Hydrothermal vent field in the Indian Ocean

The Kairei vent field is a hydrothermal vent field located in the Indian Ocean at a depth of 2460 m. It is just north of the Rodrigues triple junction, approximately 2200 km east from Madagascar. It is the first hydrothermal field discovered in the Indian Ocean and the first of the series of known vents along the Central Indian Ridge.

==History==
The vent field was discovered in 2000 by the R/V Kairei and ROV Kaikō operated by Japan Marine Science and Technology Center (JAMSTEC). In 2001, the site was surveyed with high resolution prior to the deployment of ROV JASON.

The vent field was visited again by JAMSTEC in 2009 on the YK09-13 cruise, where the HOV Shinkai6500 was deployed.

==Geology==
The field is dominated by sulfide talus, with the approximate area of high-temperature venting constrained to approximately 40 square meters. Fluids from the vent field have been measured in excess of 360 C and are rich in metals, providing a black-smoker appearance. Elevated chlorinity in venting fluids suggests that phase-separation happens deep below the field.

==Biology==
The Kairei vent field is one of the few known locations of the Sea Pangolin, threatened by deep sea mining. It is also a site associated with Gigantopelta aegis and Alviniconcha strummeri gastropods.

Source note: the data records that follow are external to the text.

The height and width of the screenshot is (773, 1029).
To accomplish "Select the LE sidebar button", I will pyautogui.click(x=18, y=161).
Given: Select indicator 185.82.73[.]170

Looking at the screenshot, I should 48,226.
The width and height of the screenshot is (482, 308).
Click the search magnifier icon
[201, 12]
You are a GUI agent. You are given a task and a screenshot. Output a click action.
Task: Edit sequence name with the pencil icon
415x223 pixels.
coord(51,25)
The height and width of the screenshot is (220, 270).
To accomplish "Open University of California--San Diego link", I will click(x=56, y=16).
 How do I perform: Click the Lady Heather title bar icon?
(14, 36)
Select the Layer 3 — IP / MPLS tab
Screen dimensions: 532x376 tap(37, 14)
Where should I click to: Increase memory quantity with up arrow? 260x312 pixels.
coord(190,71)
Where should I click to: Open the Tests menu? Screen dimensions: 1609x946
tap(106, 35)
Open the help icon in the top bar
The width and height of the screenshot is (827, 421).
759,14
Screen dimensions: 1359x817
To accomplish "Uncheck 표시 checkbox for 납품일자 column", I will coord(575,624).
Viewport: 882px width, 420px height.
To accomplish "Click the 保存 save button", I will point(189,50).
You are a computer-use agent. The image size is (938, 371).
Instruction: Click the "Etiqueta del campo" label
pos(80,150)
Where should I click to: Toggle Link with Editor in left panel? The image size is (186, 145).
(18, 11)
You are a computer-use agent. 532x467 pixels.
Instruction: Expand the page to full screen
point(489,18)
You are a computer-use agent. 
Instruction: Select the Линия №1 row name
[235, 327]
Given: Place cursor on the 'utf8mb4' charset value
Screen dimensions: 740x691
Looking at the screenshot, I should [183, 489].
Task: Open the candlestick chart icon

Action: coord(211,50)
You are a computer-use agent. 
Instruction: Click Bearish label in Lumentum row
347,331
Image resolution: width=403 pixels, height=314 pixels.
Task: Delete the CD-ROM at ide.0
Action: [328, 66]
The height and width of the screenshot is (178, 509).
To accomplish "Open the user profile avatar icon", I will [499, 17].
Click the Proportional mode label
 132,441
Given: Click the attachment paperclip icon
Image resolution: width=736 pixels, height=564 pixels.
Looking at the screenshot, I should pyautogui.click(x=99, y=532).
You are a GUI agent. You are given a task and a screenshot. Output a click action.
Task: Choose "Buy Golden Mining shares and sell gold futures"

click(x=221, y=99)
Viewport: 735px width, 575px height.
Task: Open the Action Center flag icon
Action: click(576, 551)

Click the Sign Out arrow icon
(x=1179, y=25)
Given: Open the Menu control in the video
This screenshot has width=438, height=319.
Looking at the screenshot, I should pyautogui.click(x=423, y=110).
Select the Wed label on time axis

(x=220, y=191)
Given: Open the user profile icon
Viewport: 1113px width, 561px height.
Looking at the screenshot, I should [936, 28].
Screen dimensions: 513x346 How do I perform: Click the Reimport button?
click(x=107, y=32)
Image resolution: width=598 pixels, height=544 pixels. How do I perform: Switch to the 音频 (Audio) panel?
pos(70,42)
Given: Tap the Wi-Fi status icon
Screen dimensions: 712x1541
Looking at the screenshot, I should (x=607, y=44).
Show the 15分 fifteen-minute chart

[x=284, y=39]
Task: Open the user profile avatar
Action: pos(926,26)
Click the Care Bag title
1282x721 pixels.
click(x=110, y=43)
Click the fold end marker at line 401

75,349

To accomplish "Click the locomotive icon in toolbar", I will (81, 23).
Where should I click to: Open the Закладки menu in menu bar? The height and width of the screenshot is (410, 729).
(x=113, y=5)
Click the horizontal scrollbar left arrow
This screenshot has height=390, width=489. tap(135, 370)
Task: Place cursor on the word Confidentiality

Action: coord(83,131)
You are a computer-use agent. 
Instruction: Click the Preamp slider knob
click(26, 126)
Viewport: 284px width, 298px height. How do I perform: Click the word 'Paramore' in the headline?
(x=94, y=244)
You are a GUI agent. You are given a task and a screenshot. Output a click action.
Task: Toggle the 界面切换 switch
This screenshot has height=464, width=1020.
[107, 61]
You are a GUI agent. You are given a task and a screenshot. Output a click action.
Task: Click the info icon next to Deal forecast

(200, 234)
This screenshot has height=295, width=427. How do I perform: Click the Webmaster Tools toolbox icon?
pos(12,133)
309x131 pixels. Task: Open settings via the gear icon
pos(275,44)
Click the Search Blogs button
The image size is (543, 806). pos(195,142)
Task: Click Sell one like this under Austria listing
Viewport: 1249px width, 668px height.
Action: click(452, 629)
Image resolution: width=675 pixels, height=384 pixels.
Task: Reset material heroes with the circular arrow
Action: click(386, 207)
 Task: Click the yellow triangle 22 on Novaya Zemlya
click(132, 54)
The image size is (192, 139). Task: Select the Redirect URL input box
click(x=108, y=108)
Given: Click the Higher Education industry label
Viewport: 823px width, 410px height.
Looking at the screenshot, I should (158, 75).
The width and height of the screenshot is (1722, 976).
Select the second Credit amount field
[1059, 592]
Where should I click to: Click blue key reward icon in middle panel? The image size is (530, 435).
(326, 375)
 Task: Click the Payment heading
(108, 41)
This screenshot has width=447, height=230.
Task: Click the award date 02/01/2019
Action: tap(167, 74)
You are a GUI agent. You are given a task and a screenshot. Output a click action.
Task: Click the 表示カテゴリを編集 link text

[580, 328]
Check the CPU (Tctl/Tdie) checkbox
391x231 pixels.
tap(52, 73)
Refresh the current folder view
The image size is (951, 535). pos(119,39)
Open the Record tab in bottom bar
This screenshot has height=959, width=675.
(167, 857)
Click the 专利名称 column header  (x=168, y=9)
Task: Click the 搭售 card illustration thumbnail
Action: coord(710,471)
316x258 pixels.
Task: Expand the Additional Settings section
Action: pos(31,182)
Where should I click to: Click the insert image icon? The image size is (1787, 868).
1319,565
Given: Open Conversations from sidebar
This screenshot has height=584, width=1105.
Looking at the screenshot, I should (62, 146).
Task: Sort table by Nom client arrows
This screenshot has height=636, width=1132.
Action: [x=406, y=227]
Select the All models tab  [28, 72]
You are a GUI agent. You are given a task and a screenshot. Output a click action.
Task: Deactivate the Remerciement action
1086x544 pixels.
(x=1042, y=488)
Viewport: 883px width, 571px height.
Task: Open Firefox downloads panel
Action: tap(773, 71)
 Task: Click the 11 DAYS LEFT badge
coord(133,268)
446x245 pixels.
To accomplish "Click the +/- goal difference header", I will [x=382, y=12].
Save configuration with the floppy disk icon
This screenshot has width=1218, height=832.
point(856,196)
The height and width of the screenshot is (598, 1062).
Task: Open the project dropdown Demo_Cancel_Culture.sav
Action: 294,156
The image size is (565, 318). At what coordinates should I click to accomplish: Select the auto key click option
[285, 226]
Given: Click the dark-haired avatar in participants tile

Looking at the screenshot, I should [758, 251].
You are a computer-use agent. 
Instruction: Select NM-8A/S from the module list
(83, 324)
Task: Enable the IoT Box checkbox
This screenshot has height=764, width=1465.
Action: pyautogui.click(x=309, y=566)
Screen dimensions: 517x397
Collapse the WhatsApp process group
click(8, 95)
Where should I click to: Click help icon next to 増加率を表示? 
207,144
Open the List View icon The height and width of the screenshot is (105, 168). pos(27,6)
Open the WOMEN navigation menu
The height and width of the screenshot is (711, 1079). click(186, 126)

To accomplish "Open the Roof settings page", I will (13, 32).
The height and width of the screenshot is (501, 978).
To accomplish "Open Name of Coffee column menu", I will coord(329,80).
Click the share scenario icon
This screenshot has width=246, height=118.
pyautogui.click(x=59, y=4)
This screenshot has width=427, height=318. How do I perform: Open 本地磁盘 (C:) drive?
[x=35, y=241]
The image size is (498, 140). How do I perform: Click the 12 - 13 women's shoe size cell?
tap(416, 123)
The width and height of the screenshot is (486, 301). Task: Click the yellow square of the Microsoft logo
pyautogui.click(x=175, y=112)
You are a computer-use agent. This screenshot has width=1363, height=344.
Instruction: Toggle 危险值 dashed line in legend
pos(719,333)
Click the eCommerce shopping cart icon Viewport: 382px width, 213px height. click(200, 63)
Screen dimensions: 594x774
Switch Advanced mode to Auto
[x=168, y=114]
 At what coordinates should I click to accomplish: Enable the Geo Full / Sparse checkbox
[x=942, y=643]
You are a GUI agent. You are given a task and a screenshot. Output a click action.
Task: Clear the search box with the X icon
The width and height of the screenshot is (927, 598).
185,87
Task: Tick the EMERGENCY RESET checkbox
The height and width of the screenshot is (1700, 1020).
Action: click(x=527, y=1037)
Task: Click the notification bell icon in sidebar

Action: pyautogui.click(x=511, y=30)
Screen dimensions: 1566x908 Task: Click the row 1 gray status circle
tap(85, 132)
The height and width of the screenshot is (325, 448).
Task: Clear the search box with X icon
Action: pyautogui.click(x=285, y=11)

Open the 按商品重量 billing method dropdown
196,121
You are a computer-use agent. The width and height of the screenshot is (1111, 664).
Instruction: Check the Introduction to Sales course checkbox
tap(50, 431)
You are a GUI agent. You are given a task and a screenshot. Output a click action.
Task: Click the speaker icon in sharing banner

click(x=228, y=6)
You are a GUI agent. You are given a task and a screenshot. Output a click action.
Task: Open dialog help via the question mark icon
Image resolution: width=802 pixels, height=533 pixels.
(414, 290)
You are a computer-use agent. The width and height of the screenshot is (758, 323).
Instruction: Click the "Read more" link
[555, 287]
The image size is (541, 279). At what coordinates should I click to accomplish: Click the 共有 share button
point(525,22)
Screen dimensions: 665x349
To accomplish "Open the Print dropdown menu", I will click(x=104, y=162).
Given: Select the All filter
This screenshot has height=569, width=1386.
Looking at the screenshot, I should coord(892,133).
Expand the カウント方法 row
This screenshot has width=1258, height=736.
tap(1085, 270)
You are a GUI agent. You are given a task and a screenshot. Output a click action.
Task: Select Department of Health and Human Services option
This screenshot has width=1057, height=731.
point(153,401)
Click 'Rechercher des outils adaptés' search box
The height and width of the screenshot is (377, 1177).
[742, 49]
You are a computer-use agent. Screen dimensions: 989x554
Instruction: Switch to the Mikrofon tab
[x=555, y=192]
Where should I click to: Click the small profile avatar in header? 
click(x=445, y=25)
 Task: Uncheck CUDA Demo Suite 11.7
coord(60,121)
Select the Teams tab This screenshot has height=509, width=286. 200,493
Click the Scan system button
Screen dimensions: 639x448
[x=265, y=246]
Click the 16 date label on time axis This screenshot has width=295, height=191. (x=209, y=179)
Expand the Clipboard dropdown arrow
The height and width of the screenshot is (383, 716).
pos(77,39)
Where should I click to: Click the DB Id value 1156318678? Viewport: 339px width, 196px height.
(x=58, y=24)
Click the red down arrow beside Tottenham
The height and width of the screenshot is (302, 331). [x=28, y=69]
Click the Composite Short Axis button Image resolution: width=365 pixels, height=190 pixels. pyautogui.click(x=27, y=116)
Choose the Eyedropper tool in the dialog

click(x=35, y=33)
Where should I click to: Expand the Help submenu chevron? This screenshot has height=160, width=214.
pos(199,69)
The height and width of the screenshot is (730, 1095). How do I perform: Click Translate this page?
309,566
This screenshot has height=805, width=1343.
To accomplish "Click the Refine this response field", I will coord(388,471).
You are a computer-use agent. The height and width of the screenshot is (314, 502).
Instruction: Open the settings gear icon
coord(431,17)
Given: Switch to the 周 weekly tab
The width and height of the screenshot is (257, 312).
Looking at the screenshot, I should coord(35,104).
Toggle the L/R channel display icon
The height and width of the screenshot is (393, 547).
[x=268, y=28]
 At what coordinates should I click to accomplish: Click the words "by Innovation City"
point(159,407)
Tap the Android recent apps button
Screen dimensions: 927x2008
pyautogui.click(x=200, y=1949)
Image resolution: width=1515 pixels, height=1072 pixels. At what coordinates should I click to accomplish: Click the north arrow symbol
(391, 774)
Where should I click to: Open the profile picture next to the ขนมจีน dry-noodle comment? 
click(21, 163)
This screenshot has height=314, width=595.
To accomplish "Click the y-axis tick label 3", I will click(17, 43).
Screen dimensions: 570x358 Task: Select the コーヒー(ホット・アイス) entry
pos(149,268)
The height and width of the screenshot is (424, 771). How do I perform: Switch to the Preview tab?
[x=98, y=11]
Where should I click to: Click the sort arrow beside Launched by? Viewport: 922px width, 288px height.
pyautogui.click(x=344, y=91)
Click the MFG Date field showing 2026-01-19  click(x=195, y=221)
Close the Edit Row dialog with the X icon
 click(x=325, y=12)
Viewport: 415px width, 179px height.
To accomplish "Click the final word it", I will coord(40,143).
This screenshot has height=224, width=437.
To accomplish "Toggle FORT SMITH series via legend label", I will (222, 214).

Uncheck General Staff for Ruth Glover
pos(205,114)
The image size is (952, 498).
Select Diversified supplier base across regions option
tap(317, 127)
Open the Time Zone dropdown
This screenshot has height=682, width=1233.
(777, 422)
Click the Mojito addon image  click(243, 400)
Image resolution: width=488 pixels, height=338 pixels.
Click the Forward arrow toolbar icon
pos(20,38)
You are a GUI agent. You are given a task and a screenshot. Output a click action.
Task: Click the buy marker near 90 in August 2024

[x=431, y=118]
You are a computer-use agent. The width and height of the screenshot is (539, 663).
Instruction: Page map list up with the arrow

It is the site of discovery of Rimicaris kairei, belonging to the family of hydrothermal shrimp found at many sites in the Atlantic Ocean.

Carbon and nitrogen isotopes suggest that there are four distinct trophic levels at the Karei vent field.

Kairei is also of concern with respect to research on deep sea dispersal pathways, with some shared biological communities to those neighboring vent fields (Edmond, Solitaire, DoDo).